Data extracts.
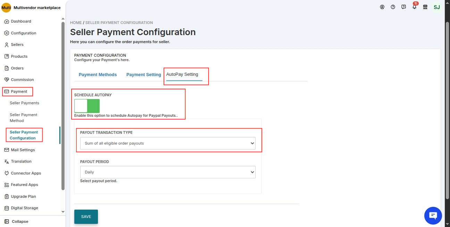Click the Connector Apps plug icon

[x=7, y=173]
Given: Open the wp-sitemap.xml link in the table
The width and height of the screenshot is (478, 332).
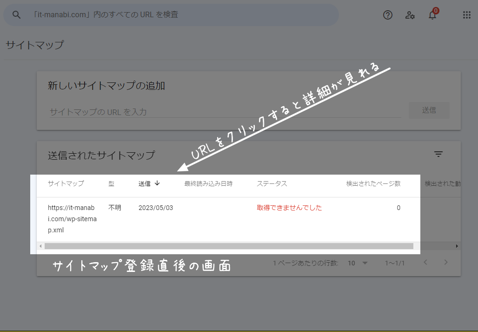Looking at the screenshot, I should coord(71,218).
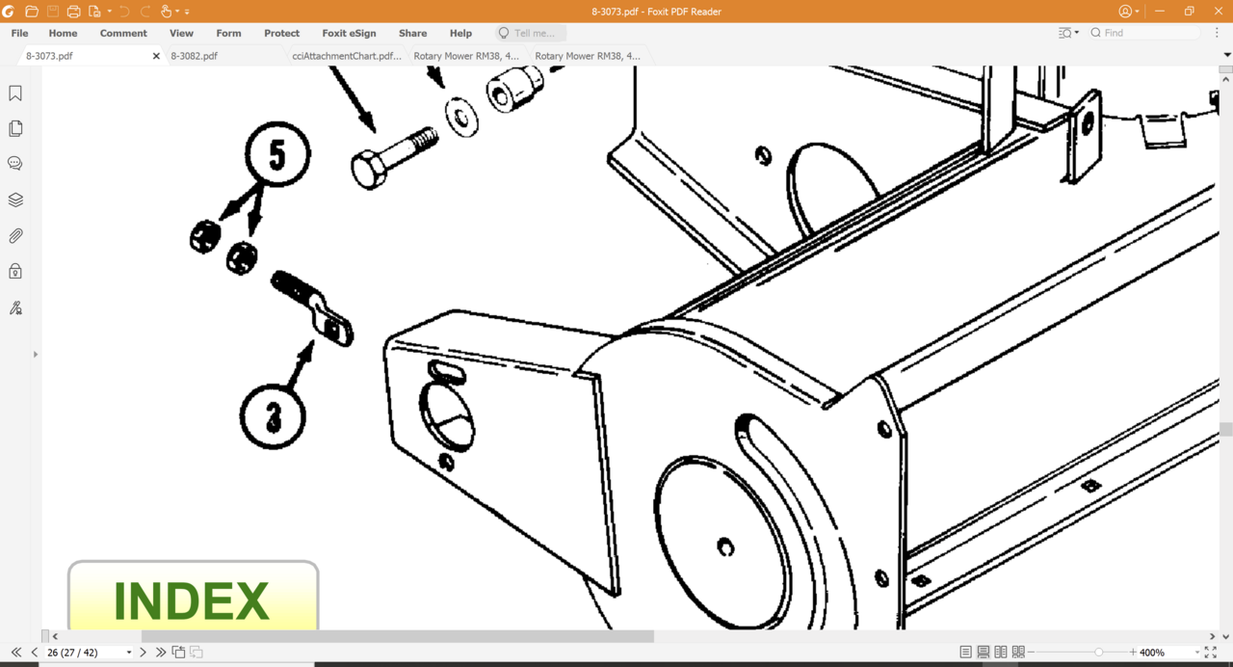Jump to the last page
This screenshot has width=1233, height=667.
161,653
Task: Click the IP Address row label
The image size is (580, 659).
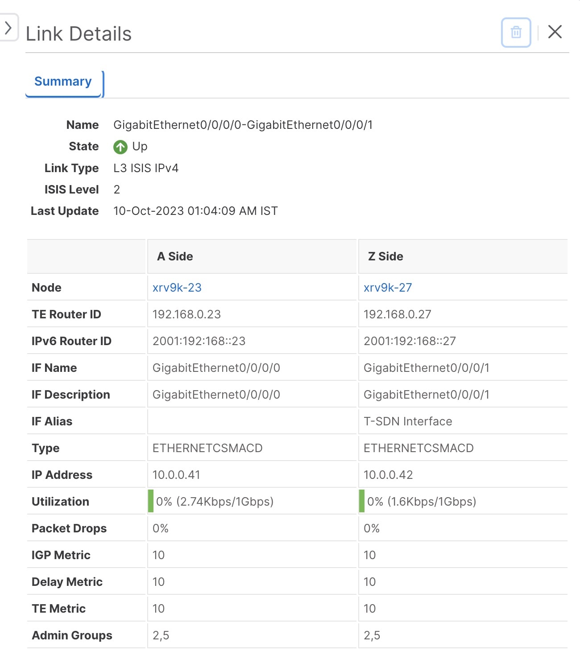Action: click(x=62, y=475)
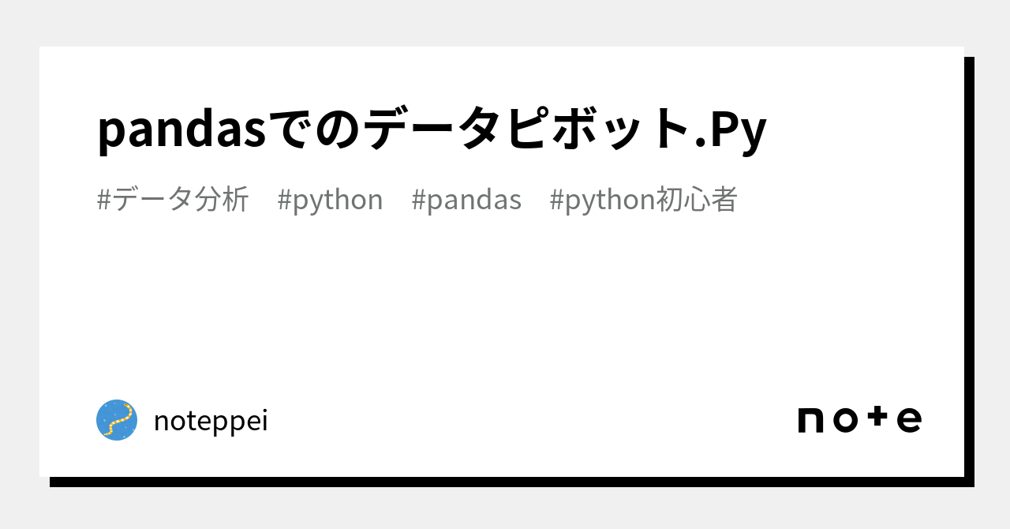Click the note logo
1010x529 pixels.
859,419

About this task. For this exercise, transcribe exactly only the lines from the one containing "Given: Open the" through the end of the listing, inclusive, without the pictures.

Solution to the exercise.
Given: Open the wp-sitemap.xml link in the table
The width and height of the screenshot is (478, 332).
Looking at the screenshot, I should coord(71,218).
Jump to the last page
This screenshot has width=1233, height=667.
161,653
Task: Click the IP Address row label
The image size is (580, 659).
Action: click(x=62, y=475)
Click the note logo
1010x529 pixels.
859,419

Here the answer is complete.